▶ Excerpted records:
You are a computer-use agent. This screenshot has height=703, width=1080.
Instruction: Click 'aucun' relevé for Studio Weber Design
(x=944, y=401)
* * *
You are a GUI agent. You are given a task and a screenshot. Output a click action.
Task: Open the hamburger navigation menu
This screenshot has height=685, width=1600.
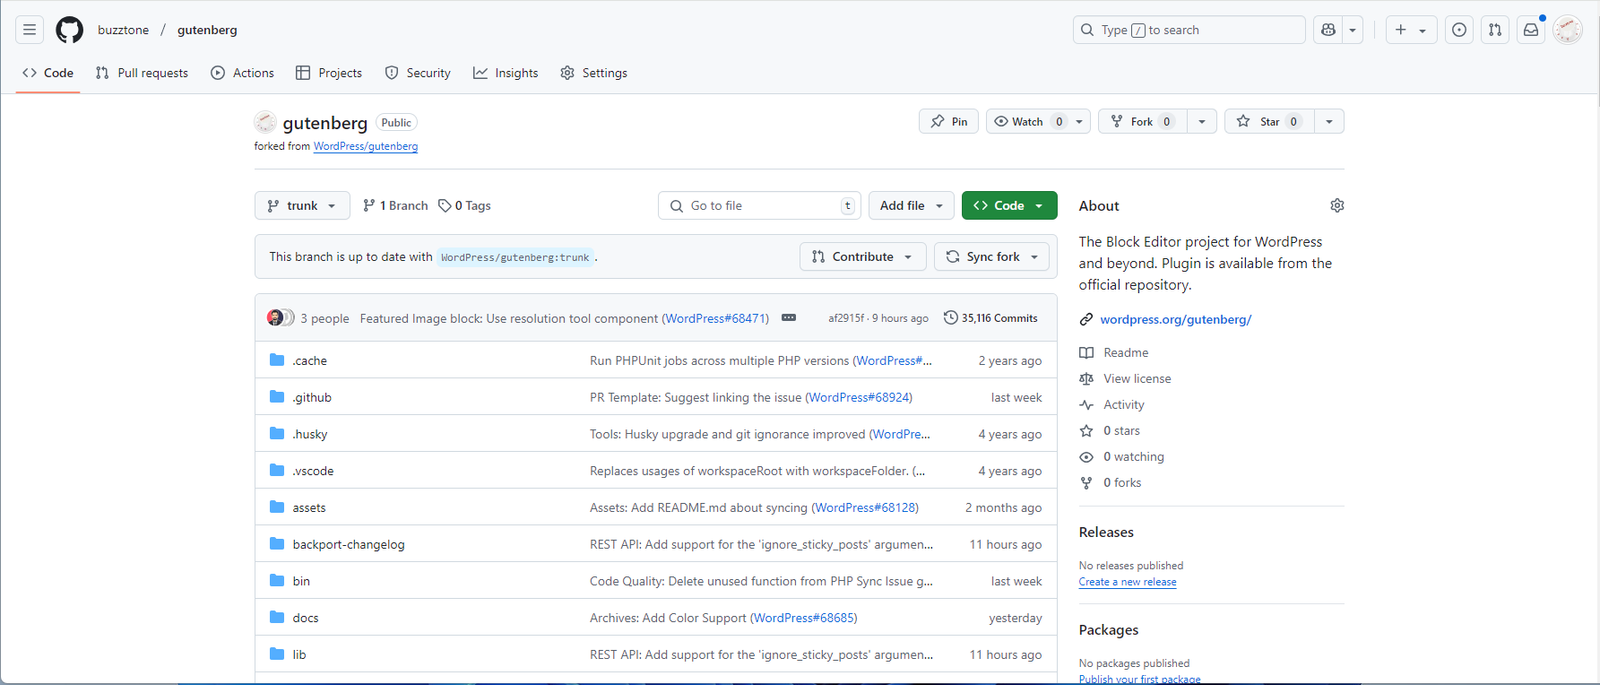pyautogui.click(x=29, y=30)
==
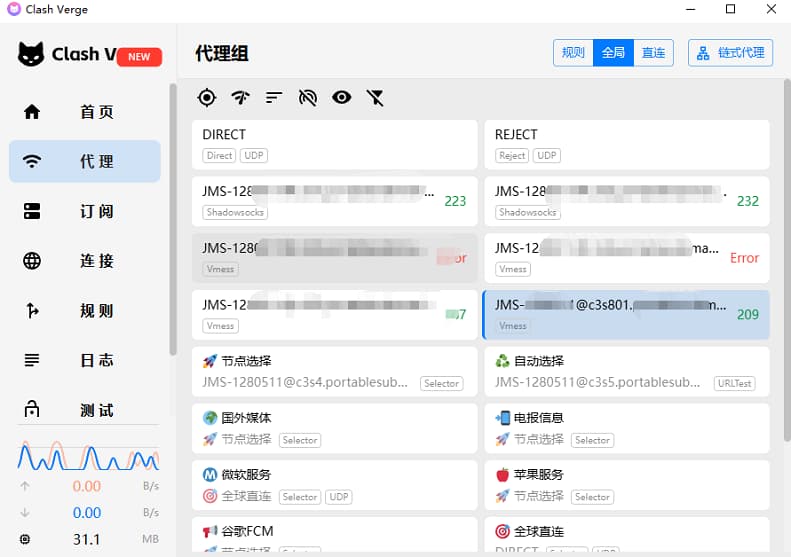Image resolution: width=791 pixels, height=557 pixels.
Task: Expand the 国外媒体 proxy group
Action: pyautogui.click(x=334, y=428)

▶ Exercise directions: Extract from the material all lines containing the string "agent".

▶ Response to this exercise:
You are a computer-use agent. This screenshot has height=703, width=1080.
You are a GUI agent. You are given a task and a screenshot. Output a click action.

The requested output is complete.